Even so, I realize it may seem like I’ve been posting about this book for a long time without actually producing something like a book. No one feels this incongruity more keenly than I do. But no one sees the light at the end of the tunnel more clearly than I do. I am two short paragraphs away from concluding that it is what it is. Then all who are so inclined may judge for themselves whether I should have waited for 20 years more wisdom.

At that point, I can turn all my worries toward marketing. Marketing has been known to make me whine like a first grader with liverwurst on pumpernickel in his lunch box. Now that’s something to look forward to. Stay tuned.

Addition by subtraction: ditching the unhelpful words

I’m working my way through the third proof copy of A Housefly in Autumn and it’s making me remember why it took me four or five proof copies to get my other books ready.

I’m always searching for a tweak to make it a little better.

I haven’t noticed any embarrassing mistakes so far on this copy. I haven’t even come across anything that I feel is definitely an error. In spite of this, I have plenty of red pen marks on this third copy already, and I’m not half way through.

What am I marking up then?

Mostly, I’m striking words that seemed necessary at one time, but now just seem like extra words. They are not extra words of the James Fenimore Cooper magnitude. They don’t lead down dead end paths into inescapable thickets. At least in my opinion, they don’t. But they don’t add anything to the potential reader’s understanding of the story either.

An extra wordsmith

James Fenimore Cooper, a man of abundant imagination and even more abundant verbiage.

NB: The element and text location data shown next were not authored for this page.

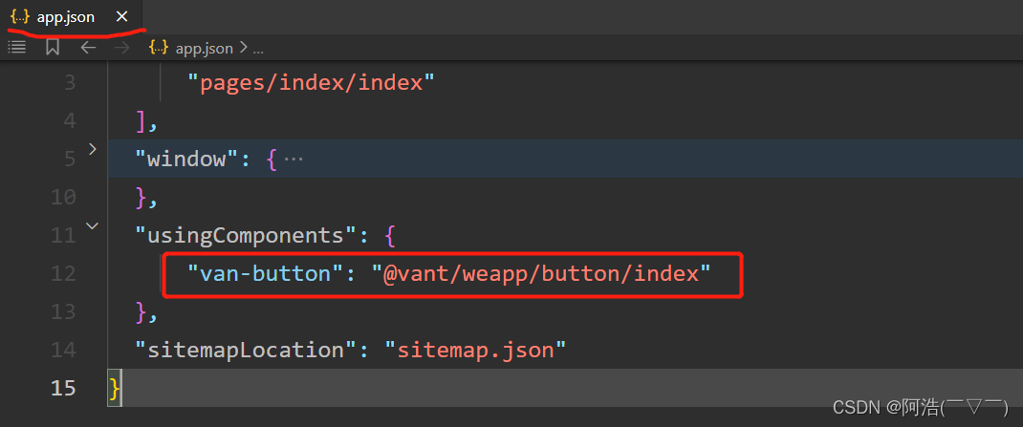Expand the folded "window" block chevron
This screenshot has width=1023, height=427.
click(92, 148)
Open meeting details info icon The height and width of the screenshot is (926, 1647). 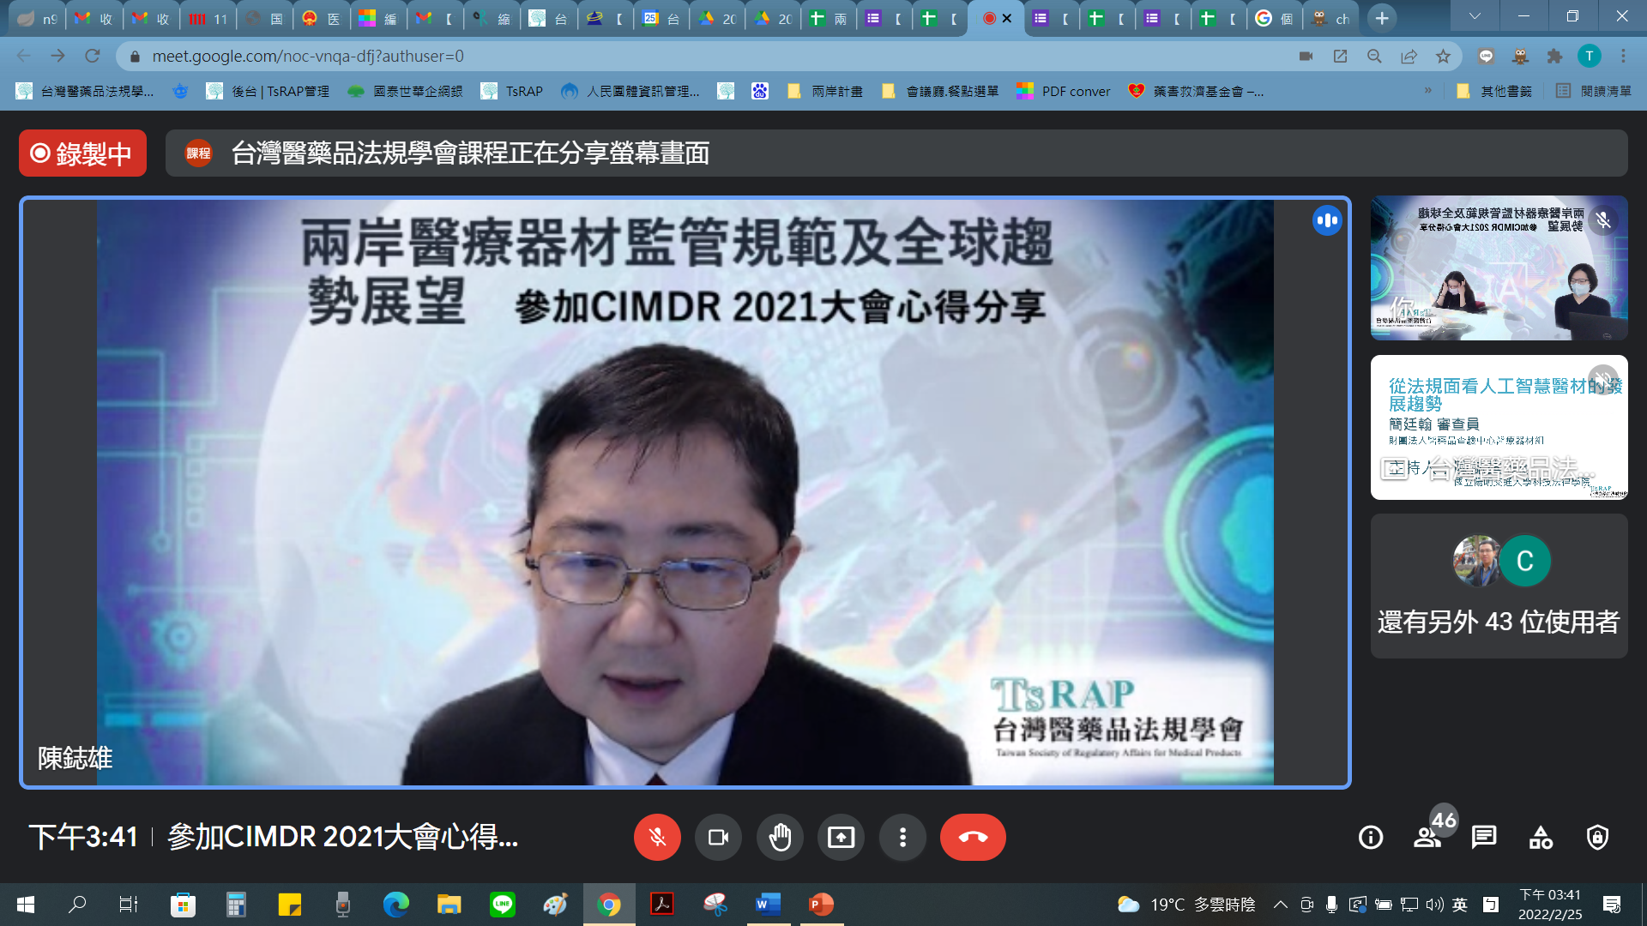click(1371, 837)
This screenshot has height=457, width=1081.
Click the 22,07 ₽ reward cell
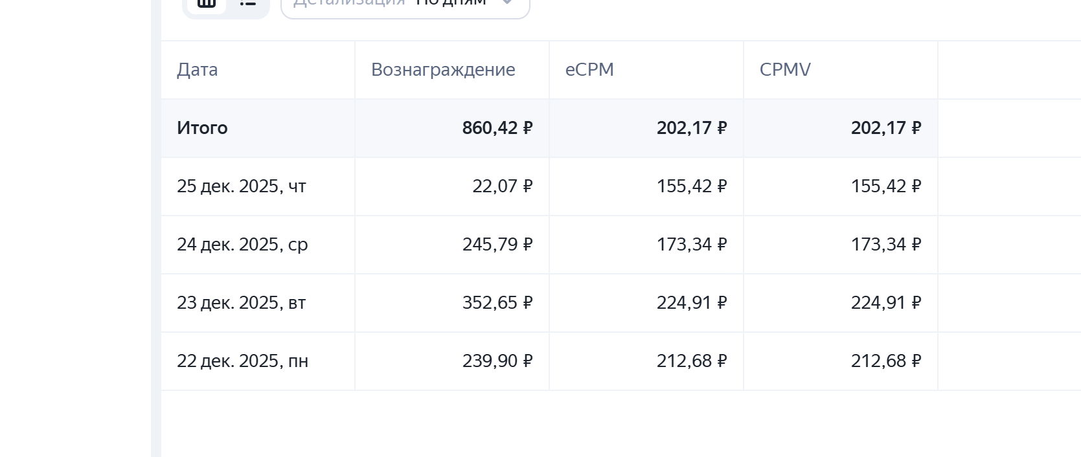(x=502, y=186)
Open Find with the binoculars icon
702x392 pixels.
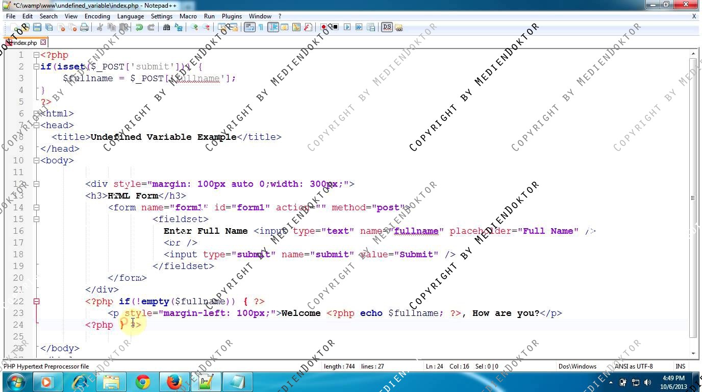click(x=166, y=28)
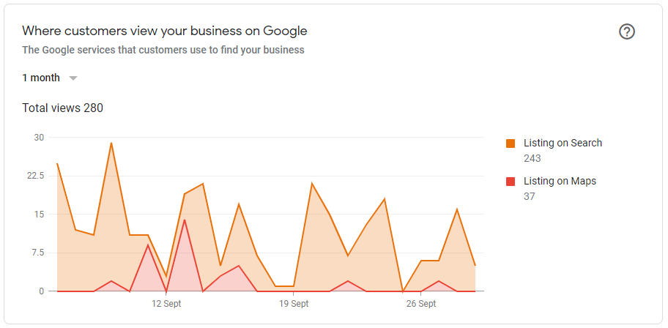Click the 'Where customers view your business' heading
Screen dimensions: 668x328
[165, 31]
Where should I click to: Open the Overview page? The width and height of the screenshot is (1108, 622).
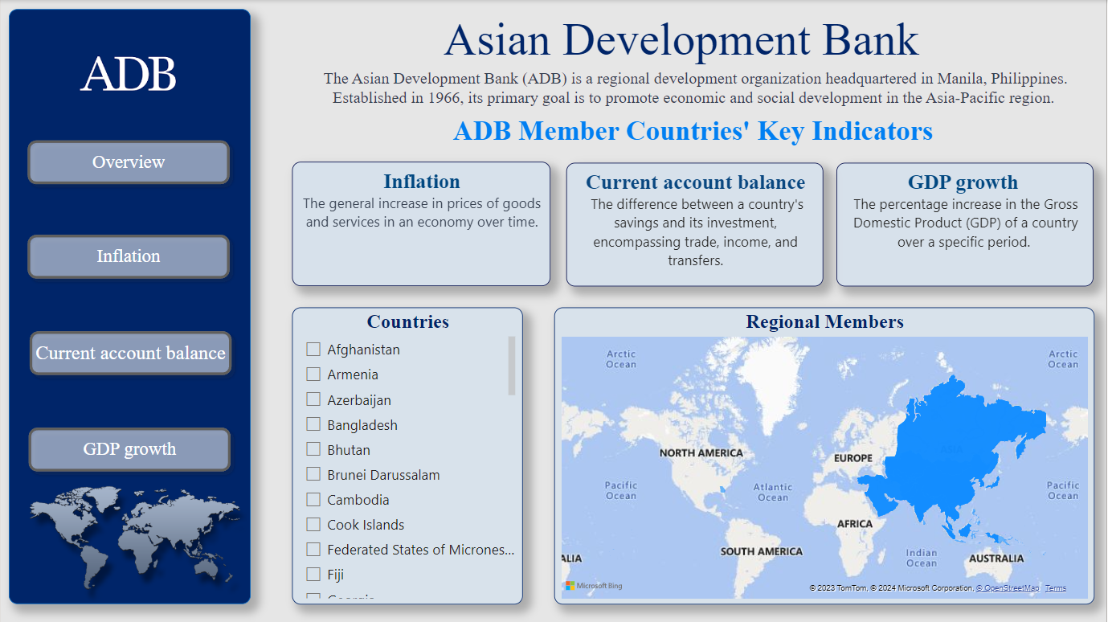129,162
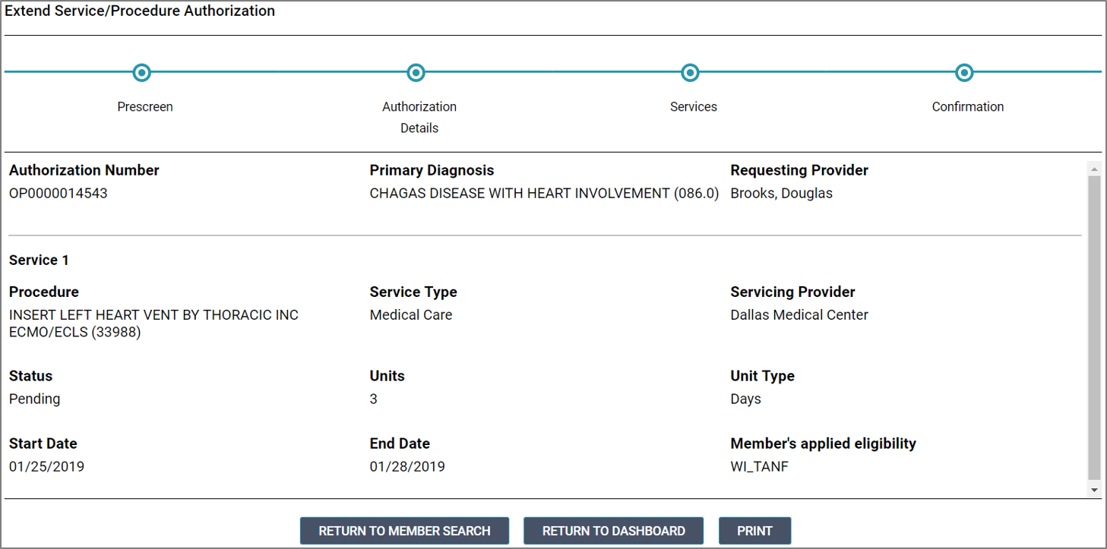1107x549 pixels.
Task: Click the Chagas disease primary diagnosis text
Action: pyautogui.click(x=544, y=194)
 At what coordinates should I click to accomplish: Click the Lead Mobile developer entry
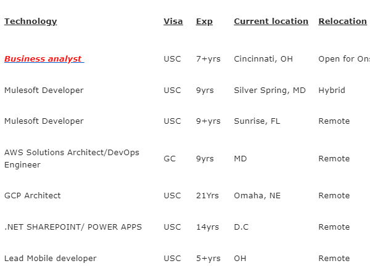coord(51,258)
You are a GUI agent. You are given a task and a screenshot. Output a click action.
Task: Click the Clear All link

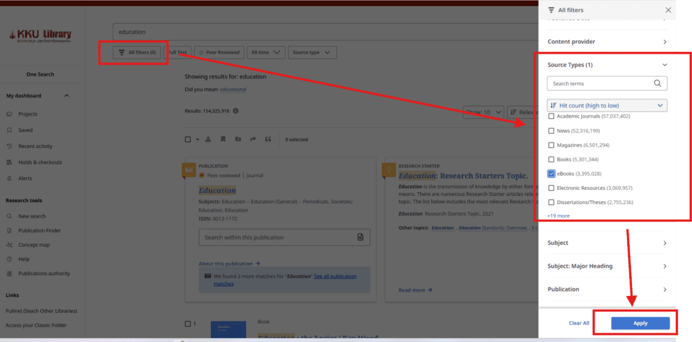(x=578, y=323)
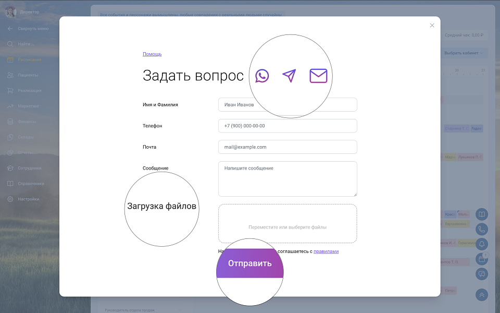The image size is (500, 313).
Task: Open the правилами link
Action: pos(326,251)

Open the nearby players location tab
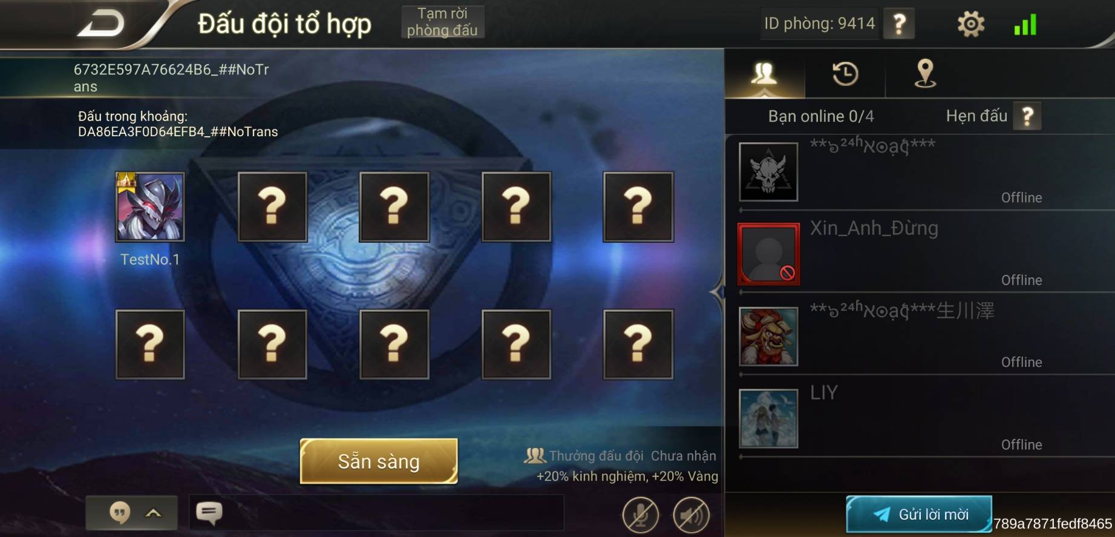pyautogui.click(x=925, y=74)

It’s amazing how many of these words pop up in a novel. And it’s amazing how many edits it takes to get most of them out.

I added a very short scene to beginning of the story prior to this proof. It didn’t change the themes of the tale, but it did slightly alter the tone in which it is narrated. This is the other major category of cross-outs this time around. There are some residual statements sprinkled throughout the book that reflect the previous tone too much. These need to be changed or removed. They are pretty easy to spot, but not always simple to fix.

At the end of this proof, I hope to have an efficient story with a smooth, consistent narrative tone from start to finish. Then I can move on to the really nit-picky stuff on proof number four. Maybe I’ll even have the luxury of revisiting issues I previously vacillated over before deciding. You have to flip a lot of coins in self-publishing. Sometimes you want to go back and flip them over again, not because that gives you a better decision, but it might make you feel like you put enough thought into it.

Meanwhile, I’m not giving up on finding errors. By now, I am the least qualified person to find any errors that remain. My jaded eyes have skipped them before, and they’ll skip them again. I’m counting on other pairs of eyes to bring me errors. I hope they do better than I could do right now, because the consequences of hard decisions I can live with; glaring mistakes are harder to stomach.

The saga goes on. It pains me that it takes so long. I’m disappointed to have missed a Christmas release. But if it makes the book a cleaner, better reading experience it will have been worth every dragged-out day of it.